# 基础

FFT和NTT的板子

typedef complex<double> C;
const double PI=acos(-1);
void FFT(C*a,R op){
for(R i=0;i<N;++i)
if(i<r[i])swap(a[i],a[r[i]]);
for(R i=1;i<N;i<<=1){
C wn=C(cos(PI/i),sin(PI/i)*op),w=1,t;
for(R j=0;j<N;j+=i<<1,w=1)
for(R k=j;k<j+i;++k,w*=wn)
t=a[k+i]*w,a[k+i]=a[k]-t,a[k]+=t;
}
}

const int YL=998244353;
LL Pow(LL b,R k=YL-2,LL a=1){
for(;k;k>>=1,b=b*b%YL)
if(k&1)a=a*b%YL;
return a;
}
void NTT(R*a,R n,R op){
for(R i=0;i<n;++i)
if(i<r[i])swap(a[i],a[r[i]]);
for(R i=1;i<n;i<<=1){
LL wn=Pow(3,(YL-1)/(i<<1)),w=1,x;
if(op==-1)wn=Pow(wn);
for(R j=0;j<n;j+=i<<1,w=1)
for(R k=j;k<j+i;++k,w=w*wn%YL)
x=w*a[k+i]%YL,a[k+i]=Mod(a[k]-x+YL),a[k]=Mod(a[k]+x);
}
if(op==-1){
LL x=Pow(n);
for(R i=0;i<n;++i)a[i]=a[i]*x%YL;
}
}


## 任意模数NTT

upd:重写了一遍，二维数组又长又丑又慢qwq

#include<bits/stdc++.h>
#define LL long long
#define I inline
#define R register int
#define Wn(A) Pow(3,Mod((A-1)/(i<<1)*op,A-1),A)
using namespace std;
const int SZ=1<<19,N=1<<18,YL=1e9+7,A=998244353,B=1004535809,C=469762049;
char buf[SZ],*ie=buf+SZ,*ip=ie-1;
inline int in(){
G;while(*ip<'-')G;
R x=*ip&15;G;
while(*ip>'-'){x*=10;x+=*ip&15;G;}
return x;
}
int L,r[N];
I int Mod(R x,R YL){
return x+(x>>31&YL);
}
I int Pow(LL b,R k,LL YL,LL a=1){
for(;k;k>>=1,b=b*b%YL)

* 任务说明 *
在这段FFT与NTT模板文本里，“任意模数NTT”部分的更新说明给出的重写理由是什么？ 接下来的记录是独立的材料。

用于定位文本和元素的条目:
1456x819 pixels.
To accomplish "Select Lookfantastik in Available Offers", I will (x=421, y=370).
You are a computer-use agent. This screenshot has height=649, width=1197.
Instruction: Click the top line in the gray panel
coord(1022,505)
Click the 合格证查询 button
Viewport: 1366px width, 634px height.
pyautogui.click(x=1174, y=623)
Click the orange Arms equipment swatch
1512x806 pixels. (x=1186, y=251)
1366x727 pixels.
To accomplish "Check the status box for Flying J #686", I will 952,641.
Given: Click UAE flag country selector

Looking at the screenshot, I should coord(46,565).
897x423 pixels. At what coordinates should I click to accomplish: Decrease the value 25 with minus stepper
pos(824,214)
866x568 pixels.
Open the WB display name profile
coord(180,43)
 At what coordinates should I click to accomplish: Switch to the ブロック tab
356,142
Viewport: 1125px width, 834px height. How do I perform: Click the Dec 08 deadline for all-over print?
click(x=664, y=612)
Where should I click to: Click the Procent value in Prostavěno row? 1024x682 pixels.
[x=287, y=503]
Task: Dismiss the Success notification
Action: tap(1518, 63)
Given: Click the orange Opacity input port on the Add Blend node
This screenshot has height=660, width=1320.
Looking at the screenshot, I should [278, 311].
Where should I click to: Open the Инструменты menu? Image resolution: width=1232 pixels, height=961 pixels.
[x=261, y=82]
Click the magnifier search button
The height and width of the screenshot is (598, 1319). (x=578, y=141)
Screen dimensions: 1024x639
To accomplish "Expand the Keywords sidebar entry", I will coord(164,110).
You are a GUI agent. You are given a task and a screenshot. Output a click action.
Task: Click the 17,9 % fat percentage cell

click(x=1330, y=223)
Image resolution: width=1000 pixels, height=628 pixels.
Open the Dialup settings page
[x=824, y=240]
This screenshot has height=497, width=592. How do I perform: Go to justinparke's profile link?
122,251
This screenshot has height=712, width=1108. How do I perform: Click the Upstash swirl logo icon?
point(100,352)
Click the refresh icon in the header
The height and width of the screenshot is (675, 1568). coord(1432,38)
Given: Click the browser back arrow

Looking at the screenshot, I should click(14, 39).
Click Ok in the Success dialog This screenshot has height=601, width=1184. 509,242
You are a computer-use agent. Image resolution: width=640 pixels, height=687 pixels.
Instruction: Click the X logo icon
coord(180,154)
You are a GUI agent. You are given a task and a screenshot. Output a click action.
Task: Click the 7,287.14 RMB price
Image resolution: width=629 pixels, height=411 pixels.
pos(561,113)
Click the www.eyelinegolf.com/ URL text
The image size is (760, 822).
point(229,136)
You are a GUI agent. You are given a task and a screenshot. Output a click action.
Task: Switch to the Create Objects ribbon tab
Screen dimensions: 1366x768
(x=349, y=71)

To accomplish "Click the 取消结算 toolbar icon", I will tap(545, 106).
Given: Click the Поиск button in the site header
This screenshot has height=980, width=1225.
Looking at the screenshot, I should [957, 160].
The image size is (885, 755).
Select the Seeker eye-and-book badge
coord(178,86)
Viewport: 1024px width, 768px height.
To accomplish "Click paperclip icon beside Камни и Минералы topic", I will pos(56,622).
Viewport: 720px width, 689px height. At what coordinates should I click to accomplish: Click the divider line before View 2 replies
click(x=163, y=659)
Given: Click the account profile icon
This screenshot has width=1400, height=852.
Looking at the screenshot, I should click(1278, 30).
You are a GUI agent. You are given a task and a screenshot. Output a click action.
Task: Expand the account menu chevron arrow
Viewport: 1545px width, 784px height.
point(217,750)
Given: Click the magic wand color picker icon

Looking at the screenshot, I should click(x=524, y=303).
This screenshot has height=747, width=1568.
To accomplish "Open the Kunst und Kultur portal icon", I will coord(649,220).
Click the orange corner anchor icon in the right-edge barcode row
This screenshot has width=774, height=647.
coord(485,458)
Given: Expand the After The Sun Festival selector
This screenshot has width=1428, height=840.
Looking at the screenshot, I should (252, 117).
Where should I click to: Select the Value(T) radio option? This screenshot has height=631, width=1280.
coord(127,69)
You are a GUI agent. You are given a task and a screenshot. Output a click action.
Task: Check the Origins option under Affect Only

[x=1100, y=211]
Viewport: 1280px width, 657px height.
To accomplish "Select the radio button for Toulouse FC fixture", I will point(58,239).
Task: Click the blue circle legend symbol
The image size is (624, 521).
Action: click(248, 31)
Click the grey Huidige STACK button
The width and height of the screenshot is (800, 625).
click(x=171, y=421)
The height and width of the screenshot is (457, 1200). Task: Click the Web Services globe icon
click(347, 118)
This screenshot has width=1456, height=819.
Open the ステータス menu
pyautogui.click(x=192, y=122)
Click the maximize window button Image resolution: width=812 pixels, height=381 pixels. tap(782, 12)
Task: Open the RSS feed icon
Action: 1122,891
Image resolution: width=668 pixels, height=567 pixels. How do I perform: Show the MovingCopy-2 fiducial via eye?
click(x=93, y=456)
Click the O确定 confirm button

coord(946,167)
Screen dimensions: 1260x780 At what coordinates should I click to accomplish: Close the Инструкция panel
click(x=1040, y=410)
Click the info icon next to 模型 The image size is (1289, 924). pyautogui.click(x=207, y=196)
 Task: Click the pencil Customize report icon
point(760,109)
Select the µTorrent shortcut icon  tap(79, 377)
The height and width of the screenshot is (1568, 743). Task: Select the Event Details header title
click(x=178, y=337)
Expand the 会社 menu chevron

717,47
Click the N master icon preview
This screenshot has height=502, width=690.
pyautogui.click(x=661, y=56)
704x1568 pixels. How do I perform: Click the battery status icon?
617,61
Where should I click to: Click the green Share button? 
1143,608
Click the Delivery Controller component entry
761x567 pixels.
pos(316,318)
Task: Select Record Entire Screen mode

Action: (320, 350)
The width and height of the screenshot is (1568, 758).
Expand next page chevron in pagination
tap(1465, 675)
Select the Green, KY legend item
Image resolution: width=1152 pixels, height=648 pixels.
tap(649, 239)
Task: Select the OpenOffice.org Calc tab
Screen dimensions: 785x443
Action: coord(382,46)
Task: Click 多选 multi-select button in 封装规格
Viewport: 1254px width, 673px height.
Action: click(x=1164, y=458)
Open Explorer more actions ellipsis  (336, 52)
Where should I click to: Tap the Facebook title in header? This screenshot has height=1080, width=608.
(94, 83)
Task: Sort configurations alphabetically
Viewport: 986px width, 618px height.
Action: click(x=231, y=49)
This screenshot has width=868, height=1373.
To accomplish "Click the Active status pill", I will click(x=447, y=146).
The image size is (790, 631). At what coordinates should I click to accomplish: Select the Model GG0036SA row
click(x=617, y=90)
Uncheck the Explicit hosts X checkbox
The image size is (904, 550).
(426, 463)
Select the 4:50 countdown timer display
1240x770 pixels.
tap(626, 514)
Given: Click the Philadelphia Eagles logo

* 参考答案 *
原来的二维数组写法又长又丑又慢。